Terbaru

6/recent/ticker-posts

Header Ads Widget

Menutrisi Lidah agar Tetap Sehat Mengucap Istilah

TintaSiyasi.com -- Dunia tak pernah sepi dari manusia tukang ejek, tukang olok, dan tukang fitnah. Lisannya gemar memelesetkan suatu istilah. Baru-baru ini terjadi lagi kasus memelesetkan istilah yang khas dalam ajaran islam, yakni khilafah. Seorang komisaris BUMN yang digaji negara rupanya masih merangkap profesi menjadi buzzerRp. Melalui cuitan sampahnya di akun twitternya, Dede Budhyarto menulis "Memilih capres jangan sembrono apalagi memilih Capres yang didukung kelompok radikal yang suka mengkafir-kafirkan, pengasong khilaf*ck anti Pancasila, gerombolan yang melarang pendirian rumah ibadah minoritas." Cuitannya pun banjir kecaman netizen.

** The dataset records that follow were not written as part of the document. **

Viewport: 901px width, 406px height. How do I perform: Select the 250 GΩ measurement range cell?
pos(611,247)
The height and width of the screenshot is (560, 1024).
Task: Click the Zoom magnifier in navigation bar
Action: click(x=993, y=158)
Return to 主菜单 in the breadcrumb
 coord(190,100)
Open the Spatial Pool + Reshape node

Cuitan Dede Budyhyarto itu dapat dikategorikan qaulan‘adziman, yakni  kata-kata yang  besar dosanya. Perkataan jenis ini mudah sekali ditemukan di era internet, yakni ujaran kebencian yang mengandung olok-olokan dan permusuhan. Media sosial telah banyak digunakan tangan-tangan kotor untuk menumpahkan fitnah, caci maki, dan menyebarkan perkataan kotor yang menjauhkan manusia dari jalan Allah sebagaimana cuitan sampah pejabat publik di atas.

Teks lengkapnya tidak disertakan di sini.